Muleya Mwananyanda, directrice adjointe d’Amnesty International pour l’Afrique australe.

« Des défenseurs des droits humains souffrent derrière les barreaux alors qu’ils n’ont fait que demander des comptes et le respect des droits humains. L’État s’appuie sur la police et l’appareil judiciaire pour instaurer un climat de peur et faire taire les voix dissidentes. »

Les personnes ayant critiqué le régime du président José Eduardo dos Santos ces dernières années ont été victimes d’exécutions extrajudiciaires, de disparitions forcées, d’arrestations arbitraires et d’actes de torture imputables aux forces de sécurité.

Les autorités continuent d’avoir recours à des mesures de répression, notamment à des arrestations et des détentions arbitraires, à la politisation du système judiciaire et à d’autres actes de harcèlement ou manœuvres d’intimidation pour réprimer la liberté d’association, de réunion pacifique et d’expression.
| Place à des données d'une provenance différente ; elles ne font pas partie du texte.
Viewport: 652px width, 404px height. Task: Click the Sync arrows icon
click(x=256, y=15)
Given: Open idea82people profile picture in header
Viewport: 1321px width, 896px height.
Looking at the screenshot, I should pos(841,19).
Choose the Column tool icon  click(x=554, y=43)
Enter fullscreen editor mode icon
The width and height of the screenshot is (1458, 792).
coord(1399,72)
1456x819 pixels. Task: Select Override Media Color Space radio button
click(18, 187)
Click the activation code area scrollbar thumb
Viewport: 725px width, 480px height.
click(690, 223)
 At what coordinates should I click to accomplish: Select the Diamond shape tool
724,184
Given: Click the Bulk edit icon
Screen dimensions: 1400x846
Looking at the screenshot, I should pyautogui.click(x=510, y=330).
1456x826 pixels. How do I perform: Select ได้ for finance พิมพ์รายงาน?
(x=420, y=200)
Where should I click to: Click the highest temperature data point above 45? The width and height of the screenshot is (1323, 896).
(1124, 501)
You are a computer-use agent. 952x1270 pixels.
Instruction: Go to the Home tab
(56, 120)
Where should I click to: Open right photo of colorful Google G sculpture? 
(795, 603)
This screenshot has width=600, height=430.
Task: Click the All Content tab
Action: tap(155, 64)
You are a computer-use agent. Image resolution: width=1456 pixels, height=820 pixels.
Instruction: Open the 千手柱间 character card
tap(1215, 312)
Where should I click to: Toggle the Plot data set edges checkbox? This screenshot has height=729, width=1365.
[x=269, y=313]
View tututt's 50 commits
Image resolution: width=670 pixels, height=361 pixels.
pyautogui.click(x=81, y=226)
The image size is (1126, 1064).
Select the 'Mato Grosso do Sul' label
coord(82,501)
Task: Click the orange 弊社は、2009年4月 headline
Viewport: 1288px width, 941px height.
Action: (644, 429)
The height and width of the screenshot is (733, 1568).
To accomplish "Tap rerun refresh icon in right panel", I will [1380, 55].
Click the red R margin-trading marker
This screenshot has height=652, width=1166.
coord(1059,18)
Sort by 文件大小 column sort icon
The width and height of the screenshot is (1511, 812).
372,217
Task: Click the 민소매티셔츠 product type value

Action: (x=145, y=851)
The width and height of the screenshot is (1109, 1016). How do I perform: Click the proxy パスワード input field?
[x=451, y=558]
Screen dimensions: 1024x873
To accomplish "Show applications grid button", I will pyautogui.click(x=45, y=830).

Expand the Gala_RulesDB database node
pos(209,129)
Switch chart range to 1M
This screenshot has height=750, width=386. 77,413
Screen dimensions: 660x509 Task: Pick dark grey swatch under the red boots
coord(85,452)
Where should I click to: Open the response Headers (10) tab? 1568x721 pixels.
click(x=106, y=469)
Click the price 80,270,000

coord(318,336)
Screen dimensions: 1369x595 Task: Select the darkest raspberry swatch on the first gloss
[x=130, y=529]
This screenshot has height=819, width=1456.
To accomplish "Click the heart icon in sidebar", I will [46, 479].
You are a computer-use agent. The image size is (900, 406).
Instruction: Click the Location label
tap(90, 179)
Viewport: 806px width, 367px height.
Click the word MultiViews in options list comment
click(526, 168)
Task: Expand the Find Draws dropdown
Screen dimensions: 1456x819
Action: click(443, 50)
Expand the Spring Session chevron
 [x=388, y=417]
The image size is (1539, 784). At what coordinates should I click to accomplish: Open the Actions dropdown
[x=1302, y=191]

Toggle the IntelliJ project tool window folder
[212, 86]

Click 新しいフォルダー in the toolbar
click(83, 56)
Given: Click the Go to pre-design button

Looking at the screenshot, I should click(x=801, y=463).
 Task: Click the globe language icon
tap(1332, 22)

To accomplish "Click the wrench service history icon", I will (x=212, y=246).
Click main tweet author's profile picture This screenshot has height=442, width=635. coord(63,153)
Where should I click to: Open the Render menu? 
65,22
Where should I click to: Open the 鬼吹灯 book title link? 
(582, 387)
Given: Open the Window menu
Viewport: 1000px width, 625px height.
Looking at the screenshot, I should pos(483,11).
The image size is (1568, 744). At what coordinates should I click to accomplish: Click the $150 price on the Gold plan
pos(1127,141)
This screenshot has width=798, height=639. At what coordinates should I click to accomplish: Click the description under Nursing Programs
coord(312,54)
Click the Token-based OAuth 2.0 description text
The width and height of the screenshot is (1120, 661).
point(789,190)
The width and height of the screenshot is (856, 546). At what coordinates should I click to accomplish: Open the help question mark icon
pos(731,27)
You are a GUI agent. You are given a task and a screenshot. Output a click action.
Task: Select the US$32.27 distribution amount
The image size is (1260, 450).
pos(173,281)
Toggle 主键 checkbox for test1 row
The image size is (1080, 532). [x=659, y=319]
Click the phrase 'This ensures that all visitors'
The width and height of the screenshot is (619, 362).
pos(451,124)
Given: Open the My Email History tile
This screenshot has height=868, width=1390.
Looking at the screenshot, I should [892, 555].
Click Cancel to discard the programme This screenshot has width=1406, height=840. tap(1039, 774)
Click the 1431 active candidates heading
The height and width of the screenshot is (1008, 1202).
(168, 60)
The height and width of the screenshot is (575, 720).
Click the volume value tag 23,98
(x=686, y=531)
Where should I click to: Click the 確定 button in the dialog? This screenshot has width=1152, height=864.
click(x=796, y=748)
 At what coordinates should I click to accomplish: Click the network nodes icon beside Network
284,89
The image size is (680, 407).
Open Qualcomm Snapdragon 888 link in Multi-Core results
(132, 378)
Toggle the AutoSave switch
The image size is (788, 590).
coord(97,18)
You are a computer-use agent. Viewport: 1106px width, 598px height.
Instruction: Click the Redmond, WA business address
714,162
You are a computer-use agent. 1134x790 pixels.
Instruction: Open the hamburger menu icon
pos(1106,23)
Dans le cadre d’une affaire tristement célèbre, 15 militants sont incarcérés depuis juin 2015. Ils ont été arrêtés à Luanda à la suite d’une réunion portant sur des questions de gouvernance. L’un d’eux, Luaty Beirão, a observé une grève de la faim pendant 36 jours pour protester contre sa détention arbitraire.

Tous ont été inculpés le 16 septembre mais leurs avocats n’en ont été informés officiellement que le 30 septembre. Ces militants ont donc été maintenus en détention provisoire sans inculpation au-delà des 90 jours qu’autorise la loi. Ils ont été placés à l’isolement pendant plusieurs jours et auraient été victimes de mauvais traitements. Accusés d’avoir fomenté « une rébellion et une tentative de coup d’État » contre le président, ils doivent comparaître le 16 novembre 2015.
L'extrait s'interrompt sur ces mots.